What this task involves> The following data has a line with "Podcasts (82, 45)" and a line with "Internacional (135, 45)". Write out exactly those lines and all the lines between them.

Source data Start Marker

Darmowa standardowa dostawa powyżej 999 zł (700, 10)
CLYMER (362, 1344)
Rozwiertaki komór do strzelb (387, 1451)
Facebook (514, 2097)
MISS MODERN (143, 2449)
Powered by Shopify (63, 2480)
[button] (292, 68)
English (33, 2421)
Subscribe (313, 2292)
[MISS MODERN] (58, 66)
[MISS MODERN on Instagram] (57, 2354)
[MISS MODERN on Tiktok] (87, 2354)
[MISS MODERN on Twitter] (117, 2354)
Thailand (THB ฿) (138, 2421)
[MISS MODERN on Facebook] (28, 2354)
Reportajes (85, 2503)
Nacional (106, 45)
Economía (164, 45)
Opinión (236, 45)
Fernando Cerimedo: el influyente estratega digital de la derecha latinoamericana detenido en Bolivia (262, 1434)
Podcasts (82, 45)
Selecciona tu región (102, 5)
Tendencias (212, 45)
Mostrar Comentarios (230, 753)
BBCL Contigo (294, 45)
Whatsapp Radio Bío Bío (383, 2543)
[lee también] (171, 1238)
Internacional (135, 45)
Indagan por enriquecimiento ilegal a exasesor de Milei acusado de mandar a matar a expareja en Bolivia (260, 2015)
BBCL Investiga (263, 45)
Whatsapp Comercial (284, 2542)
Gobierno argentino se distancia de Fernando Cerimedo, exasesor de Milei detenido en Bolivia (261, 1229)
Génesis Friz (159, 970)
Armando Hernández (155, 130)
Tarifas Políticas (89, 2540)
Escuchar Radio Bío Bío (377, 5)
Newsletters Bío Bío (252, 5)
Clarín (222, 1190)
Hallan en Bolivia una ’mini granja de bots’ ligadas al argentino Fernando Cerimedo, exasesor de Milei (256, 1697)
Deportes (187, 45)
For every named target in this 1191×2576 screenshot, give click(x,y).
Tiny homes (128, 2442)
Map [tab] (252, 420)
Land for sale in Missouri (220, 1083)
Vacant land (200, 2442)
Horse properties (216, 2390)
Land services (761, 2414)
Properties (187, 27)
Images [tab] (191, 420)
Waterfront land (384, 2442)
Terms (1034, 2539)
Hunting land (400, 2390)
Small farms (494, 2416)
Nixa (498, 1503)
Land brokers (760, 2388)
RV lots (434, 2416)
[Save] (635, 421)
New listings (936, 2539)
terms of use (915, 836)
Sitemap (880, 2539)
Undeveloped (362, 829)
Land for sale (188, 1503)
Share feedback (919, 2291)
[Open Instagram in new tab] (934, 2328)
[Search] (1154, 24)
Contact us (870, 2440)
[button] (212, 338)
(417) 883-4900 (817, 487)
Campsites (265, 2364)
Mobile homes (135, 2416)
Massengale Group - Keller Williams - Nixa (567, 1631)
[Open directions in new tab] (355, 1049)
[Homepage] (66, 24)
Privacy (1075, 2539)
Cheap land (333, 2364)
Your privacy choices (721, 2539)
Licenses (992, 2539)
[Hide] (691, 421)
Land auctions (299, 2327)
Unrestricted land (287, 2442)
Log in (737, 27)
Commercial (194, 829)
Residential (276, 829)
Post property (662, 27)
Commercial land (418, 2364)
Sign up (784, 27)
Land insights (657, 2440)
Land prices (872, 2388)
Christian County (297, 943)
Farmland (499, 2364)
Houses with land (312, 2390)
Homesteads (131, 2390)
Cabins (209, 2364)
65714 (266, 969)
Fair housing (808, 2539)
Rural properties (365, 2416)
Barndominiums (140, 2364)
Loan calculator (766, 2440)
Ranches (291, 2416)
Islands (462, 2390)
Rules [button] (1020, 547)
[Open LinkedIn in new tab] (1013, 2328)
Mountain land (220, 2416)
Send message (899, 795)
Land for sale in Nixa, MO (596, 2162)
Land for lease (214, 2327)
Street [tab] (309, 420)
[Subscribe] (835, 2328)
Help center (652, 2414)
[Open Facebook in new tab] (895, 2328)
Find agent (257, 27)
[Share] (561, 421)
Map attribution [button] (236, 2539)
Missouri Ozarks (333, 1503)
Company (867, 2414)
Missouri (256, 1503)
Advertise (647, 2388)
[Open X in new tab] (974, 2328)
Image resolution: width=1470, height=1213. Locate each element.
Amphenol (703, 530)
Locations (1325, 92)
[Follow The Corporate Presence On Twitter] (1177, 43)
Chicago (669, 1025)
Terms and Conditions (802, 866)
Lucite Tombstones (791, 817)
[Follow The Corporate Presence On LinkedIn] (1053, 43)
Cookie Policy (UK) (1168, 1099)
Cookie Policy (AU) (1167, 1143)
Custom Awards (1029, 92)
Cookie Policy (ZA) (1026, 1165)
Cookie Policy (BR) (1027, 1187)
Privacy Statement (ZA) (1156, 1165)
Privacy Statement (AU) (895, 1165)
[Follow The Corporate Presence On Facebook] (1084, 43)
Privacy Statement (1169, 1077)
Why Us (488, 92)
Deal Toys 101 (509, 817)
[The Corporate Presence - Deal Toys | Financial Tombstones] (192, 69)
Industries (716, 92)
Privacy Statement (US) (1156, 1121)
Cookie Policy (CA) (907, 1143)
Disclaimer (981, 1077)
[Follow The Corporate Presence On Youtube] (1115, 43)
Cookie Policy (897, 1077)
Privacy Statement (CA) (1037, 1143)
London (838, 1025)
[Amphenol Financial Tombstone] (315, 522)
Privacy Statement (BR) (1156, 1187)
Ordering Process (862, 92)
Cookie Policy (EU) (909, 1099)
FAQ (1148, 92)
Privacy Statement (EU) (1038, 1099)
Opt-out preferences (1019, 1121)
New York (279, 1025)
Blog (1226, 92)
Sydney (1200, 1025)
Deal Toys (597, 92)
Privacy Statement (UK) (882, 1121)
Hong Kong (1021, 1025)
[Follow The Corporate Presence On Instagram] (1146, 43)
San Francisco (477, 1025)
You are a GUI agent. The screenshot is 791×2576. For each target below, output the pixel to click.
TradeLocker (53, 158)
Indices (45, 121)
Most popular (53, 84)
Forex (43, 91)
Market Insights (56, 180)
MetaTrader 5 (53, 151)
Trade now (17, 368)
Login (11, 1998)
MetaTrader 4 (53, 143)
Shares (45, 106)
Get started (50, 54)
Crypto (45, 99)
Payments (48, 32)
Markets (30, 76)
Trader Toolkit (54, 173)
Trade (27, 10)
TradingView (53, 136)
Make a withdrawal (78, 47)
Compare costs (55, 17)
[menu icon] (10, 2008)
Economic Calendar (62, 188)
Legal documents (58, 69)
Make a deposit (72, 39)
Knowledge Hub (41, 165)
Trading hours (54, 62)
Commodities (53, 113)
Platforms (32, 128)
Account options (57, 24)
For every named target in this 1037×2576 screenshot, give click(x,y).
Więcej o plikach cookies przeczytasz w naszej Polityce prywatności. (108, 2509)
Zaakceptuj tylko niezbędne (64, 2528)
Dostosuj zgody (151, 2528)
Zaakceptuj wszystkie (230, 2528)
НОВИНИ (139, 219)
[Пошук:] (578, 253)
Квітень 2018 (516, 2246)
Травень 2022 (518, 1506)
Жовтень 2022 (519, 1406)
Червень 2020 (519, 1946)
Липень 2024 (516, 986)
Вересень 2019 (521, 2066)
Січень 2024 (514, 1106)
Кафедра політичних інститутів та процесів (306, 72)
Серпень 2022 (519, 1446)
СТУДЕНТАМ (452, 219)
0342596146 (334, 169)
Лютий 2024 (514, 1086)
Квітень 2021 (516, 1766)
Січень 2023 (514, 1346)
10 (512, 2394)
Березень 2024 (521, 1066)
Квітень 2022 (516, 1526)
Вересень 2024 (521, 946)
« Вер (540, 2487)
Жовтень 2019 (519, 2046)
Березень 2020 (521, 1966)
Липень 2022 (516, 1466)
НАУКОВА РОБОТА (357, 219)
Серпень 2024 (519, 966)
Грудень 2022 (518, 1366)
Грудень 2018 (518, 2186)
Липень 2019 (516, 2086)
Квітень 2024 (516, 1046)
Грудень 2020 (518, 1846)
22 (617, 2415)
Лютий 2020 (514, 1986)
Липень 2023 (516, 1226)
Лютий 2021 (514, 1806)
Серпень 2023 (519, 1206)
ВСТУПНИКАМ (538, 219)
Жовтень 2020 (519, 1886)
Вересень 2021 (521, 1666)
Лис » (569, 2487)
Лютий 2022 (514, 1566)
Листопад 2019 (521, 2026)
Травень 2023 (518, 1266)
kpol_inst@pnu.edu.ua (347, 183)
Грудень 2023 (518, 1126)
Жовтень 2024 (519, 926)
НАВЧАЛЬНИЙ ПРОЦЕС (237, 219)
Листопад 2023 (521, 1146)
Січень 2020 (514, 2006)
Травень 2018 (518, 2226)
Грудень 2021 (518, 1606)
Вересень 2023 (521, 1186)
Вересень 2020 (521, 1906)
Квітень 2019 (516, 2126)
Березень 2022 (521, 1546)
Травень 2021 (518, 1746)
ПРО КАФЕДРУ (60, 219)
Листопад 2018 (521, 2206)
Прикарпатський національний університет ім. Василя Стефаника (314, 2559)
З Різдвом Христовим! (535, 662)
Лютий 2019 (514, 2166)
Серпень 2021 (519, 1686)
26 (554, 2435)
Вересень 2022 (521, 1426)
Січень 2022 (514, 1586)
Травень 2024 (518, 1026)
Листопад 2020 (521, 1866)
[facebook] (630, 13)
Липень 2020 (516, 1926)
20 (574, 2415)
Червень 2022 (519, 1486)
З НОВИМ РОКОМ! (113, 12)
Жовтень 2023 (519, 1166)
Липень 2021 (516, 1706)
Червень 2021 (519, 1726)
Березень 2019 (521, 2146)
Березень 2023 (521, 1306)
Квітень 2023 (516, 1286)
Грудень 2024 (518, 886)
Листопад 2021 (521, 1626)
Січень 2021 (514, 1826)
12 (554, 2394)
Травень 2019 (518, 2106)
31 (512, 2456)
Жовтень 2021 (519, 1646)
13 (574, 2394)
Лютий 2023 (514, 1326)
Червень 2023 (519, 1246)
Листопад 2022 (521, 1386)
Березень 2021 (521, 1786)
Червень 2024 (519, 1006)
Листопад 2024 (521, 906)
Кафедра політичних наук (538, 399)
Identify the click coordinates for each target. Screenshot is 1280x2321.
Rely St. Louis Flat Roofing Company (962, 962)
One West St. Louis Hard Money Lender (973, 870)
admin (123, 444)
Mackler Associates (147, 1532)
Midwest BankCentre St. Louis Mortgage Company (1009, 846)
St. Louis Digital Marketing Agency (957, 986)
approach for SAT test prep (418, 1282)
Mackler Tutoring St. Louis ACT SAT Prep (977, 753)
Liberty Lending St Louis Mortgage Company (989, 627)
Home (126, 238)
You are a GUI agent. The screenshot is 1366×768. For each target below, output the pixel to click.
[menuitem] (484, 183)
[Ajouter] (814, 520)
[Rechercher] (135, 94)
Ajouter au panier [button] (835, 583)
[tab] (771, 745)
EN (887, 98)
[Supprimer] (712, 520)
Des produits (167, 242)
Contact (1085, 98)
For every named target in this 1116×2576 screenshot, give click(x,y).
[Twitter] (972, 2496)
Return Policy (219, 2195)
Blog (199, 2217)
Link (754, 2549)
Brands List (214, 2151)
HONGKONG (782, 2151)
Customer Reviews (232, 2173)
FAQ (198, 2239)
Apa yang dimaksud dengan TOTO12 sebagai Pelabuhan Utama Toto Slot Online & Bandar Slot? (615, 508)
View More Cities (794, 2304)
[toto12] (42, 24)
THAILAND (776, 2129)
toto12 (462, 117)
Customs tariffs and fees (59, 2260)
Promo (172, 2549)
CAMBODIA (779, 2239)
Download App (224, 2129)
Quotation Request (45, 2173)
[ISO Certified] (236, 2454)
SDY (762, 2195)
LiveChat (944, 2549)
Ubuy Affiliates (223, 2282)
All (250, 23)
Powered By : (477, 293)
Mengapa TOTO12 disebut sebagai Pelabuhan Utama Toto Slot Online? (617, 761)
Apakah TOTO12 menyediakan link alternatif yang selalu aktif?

Source data End Marker

Result>
Podcasts (82, 45)
Selecciona tu región (102, 5)
Tendencias (212, 45)
Mostrar Comentarios (230, 753)
BBCL Contigo (294, 45)
Whatsapp Radio Bío Bío (383, 2543)
[lee también] (171, 1238)
Internacional (135, 45)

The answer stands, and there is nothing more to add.